What you should do:
Convert the rows, starting with the line that contains "Select the Character category label" and continuing through the end of the rows, into a Markdown table with the columns Number and Line. Skip blank lines and leave the pictures out.

_____

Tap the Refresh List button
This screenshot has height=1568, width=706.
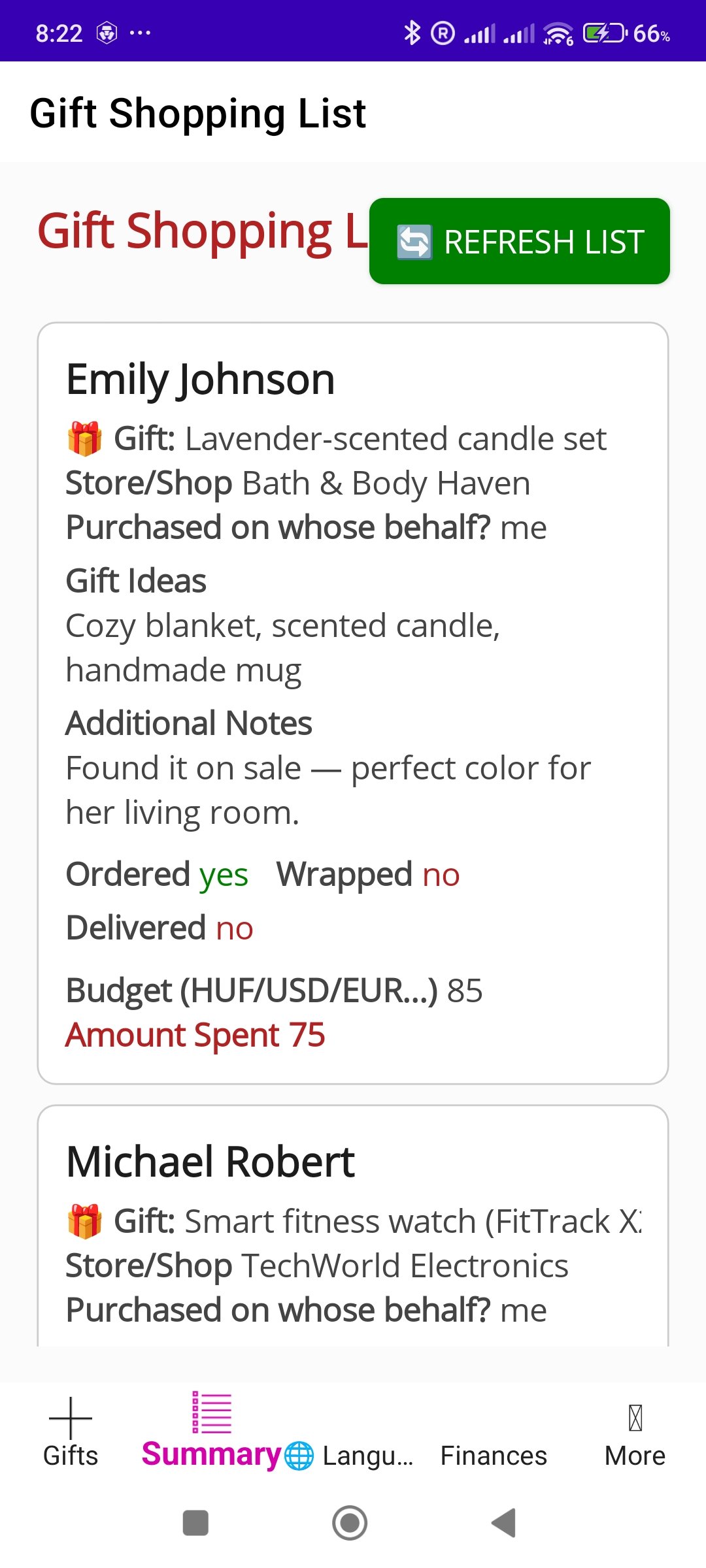(x=520, y=241)
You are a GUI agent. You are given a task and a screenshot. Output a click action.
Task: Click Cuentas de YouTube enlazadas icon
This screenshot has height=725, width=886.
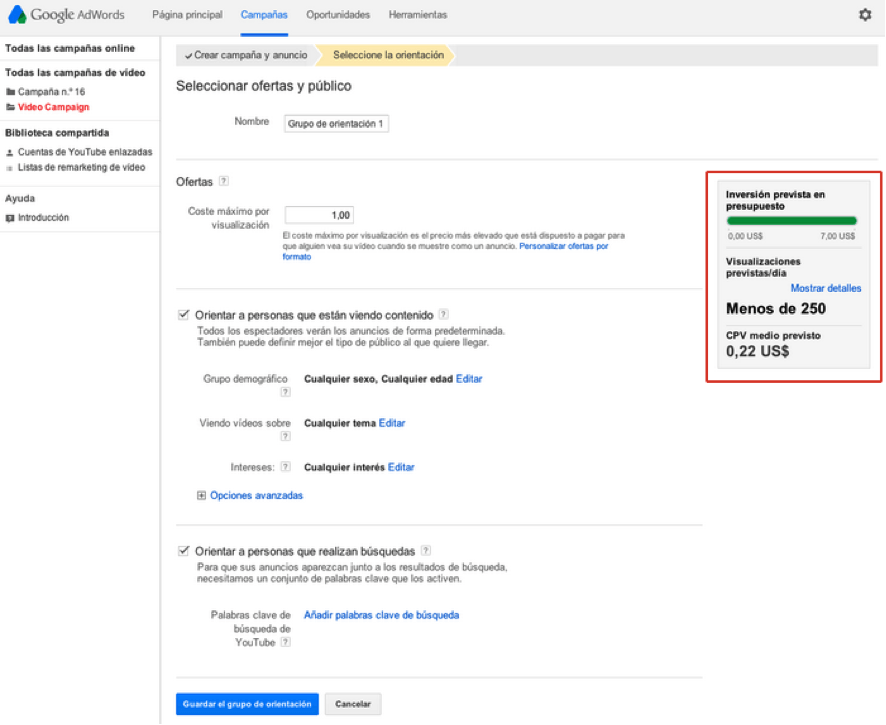10,152
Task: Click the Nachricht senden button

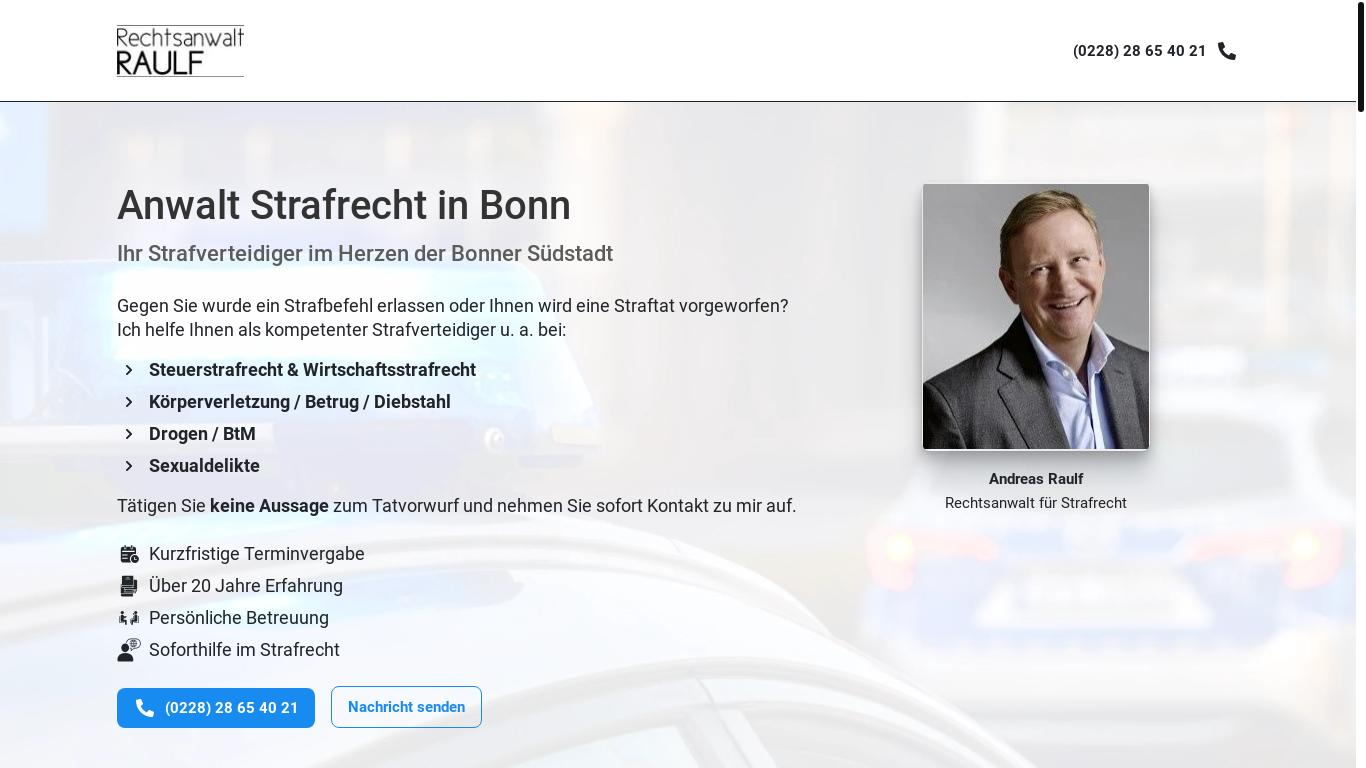Action: pos(406,707)
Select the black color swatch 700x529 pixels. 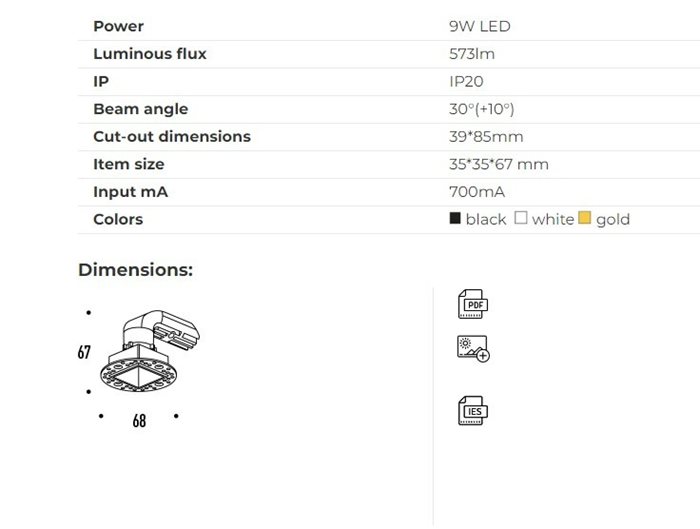tap(456, 219)
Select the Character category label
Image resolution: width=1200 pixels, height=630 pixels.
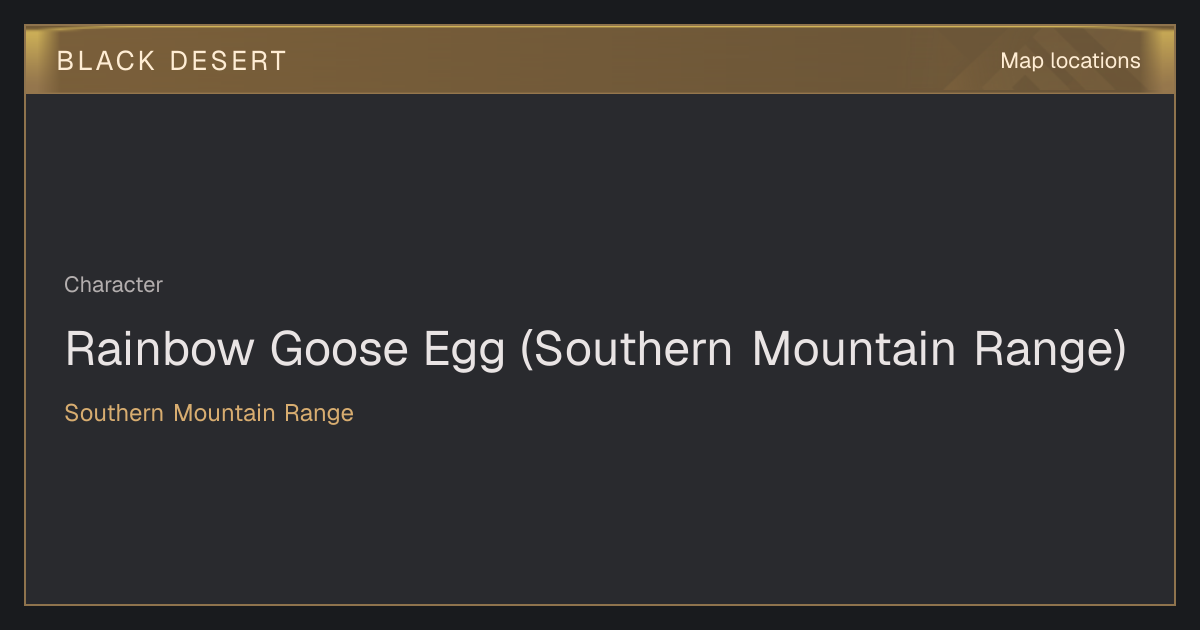click(x=113, y=285)
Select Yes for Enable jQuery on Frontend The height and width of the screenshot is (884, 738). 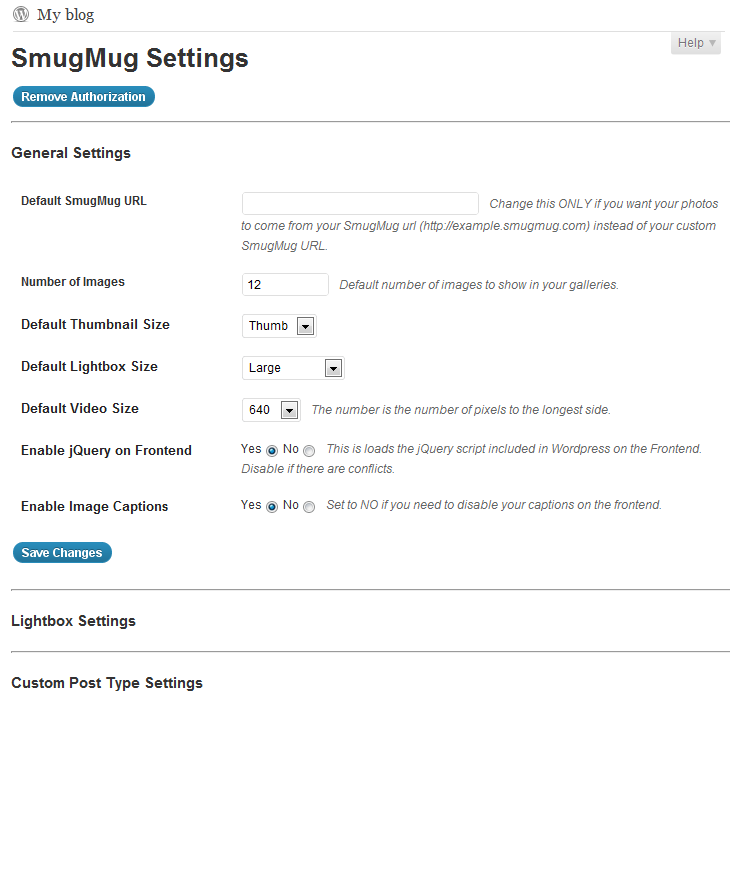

_____

Answer to this exercise:
| Number | Line |
|---|---|
| 1 | Select the Character category label |
| 2 | Image resolution: width=1200 pixels, height=630 pixels. |
| 3 | click(x=113, y=285) |
| 4 | Select Yes for Enable jQuery on Frontend The height and width of the screenshot is (884, 738).  |